## [What to work on]
Can you show every line in the rows below that contains the string "Balances"?
^^^^^^^^^^^^^^^^
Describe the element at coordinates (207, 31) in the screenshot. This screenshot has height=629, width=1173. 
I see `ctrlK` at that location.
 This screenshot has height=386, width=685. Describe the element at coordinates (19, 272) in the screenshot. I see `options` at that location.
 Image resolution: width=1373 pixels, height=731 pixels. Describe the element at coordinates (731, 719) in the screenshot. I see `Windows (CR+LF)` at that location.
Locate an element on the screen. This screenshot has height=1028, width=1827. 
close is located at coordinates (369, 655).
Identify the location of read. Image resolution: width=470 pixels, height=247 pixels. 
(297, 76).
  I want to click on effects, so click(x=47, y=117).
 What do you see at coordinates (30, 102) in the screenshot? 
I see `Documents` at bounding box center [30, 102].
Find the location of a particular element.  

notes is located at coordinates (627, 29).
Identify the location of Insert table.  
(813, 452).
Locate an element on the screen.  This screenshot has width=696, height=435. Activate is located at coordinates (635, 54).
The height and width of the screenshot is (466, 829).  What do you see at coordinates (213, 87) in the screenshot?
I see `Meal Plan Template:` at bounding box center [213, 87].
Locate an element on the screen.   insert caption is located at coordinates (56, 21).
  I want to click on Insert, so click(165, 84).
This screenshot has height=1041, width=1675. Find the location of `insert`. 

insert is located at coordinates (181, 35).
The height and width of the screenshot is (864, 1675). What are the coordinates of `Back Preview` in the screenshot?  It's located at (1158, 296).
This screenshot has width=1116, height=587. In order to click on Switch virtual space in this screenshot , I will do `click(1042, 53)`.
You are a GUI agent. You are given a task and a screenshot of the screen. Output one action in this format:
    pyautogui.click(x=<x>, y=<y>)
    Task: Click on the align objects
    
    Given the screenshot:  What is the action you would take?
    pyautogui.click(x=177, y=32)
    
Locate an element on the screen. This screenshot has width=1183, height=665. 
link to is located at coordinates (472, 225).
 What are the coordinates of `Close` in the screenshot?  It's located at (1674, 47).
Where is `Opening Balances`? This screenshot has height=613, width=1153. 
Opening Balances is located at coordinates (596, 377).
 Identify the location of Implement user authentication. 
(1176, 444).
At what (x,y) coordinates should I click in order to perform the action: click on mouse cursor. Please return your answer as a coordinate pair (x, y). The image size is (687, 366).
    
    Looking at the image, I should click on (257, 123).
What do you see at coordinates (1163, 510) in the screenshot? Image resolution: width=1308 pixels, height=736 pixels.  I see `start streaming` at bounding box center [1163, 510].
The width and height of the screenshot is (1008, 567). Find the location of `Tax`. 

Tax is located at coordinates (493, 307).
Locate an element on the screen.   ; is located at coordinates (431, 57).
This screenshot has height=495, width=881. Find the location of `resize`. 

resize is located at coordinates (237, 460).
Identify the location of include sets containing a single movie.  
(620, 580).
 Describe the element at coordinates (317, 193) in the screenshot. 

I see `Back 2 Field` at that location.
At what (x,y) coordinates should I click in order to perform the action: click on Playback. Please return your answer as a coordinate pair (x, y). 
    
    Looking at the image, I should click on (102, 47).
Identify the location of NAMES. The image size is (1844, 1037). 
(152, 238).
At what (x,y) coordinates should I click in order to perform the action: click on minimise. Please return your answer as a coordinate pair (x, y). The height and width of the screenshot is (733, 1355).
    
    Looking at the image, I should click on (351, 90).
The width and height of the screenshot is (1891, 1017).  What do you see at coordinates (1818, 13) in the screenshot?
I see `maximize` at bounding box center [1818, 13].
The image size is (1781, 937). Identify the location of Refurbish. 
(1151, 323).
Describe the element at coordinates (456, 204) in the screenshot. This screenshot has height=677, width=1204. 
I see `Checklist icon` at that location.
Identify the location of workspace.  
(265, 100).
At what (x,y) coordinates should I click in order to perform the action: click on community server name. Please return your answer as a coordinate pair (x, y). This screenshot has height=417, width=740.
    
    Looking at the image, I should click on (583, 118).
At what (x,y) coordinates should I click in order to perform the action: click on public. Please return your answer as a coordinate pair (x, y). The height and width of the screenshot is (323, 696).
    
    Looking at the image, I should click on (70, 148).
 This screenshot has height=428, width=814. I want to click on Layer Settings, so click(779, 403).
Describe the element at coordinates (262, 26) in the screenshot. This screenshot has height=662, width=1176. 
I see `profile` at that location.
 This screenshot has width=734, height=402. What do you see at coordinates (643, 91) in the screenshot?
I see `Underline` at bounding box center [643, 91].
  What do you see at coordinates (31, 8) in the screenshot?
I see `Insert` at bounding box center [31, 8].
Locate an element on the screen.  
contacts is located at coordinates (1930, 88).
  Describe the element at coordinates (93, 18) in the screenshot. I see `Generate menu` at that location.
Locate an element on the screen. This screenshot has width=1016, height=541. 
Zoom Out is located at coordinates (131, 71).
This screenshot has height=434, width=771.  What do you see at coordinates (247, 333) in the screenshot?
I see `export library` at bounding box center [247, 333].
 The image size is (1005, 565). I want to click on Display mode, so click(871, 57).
^^^^^^^^^^^^^^^^
## [Final answer]
Where is `Opening Balances`? This screenshot has height=613, width=1153. 
Opening Balances is located at coordinates (596, 377).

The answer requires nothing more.